- WHAT THE TASK ASKS
Beginning with the line that holds "474x583 pixels." and ending with the last line of the entries, please output each line exactly, apart from any pictures.

----------------------------------------

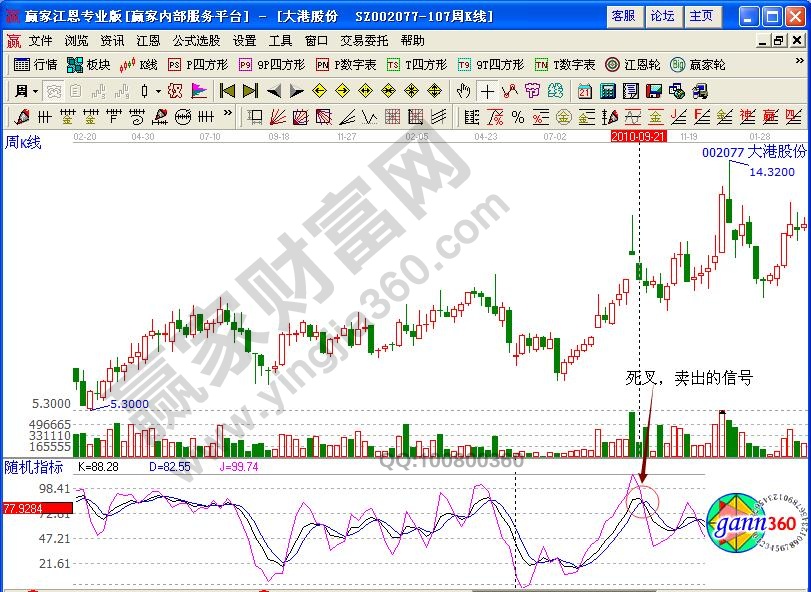
Task: Toggle the 板块 sector view button
Action: [88, 64]
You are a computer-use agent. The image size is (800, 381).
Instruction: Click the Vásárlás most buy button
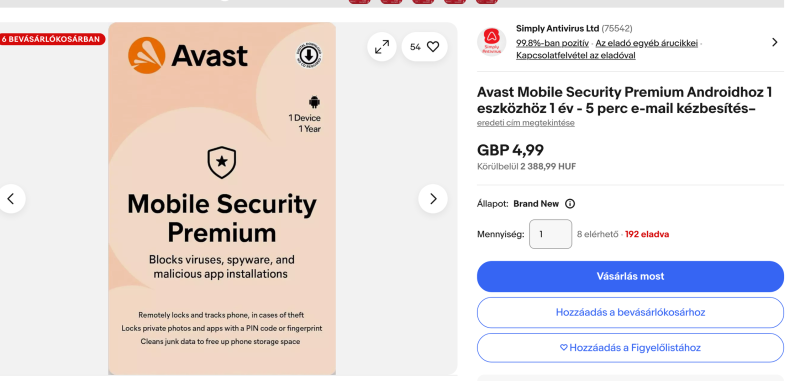pyautogui.click(x=630, y=276)
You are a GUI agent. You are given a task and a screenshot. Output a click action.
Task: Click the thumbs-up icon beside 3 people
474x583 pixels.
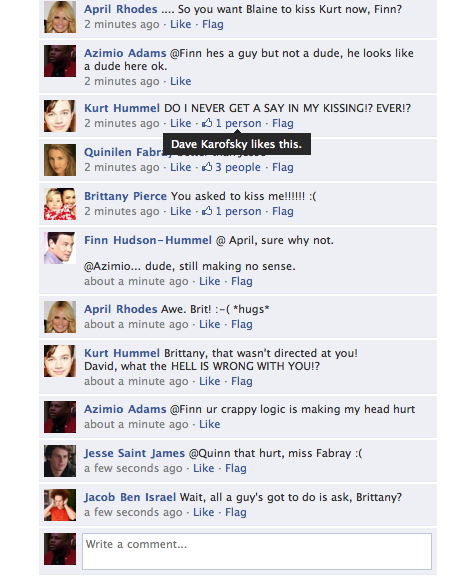207,167
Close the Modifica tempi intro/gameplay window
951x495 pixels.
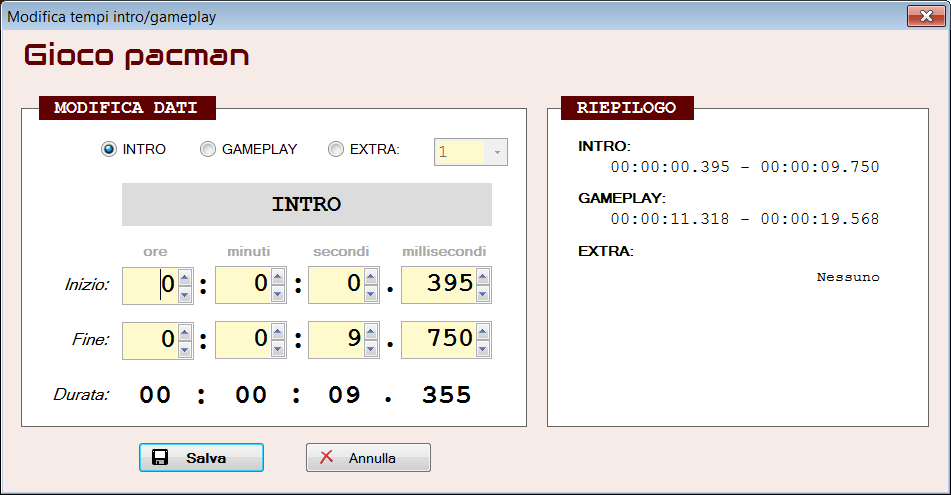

----------------------------------------

- EXERCISE SOLUTION
474x583 pixels.
207,167
Close the Modifica tempi intro/gameplay window
951x495 pixels.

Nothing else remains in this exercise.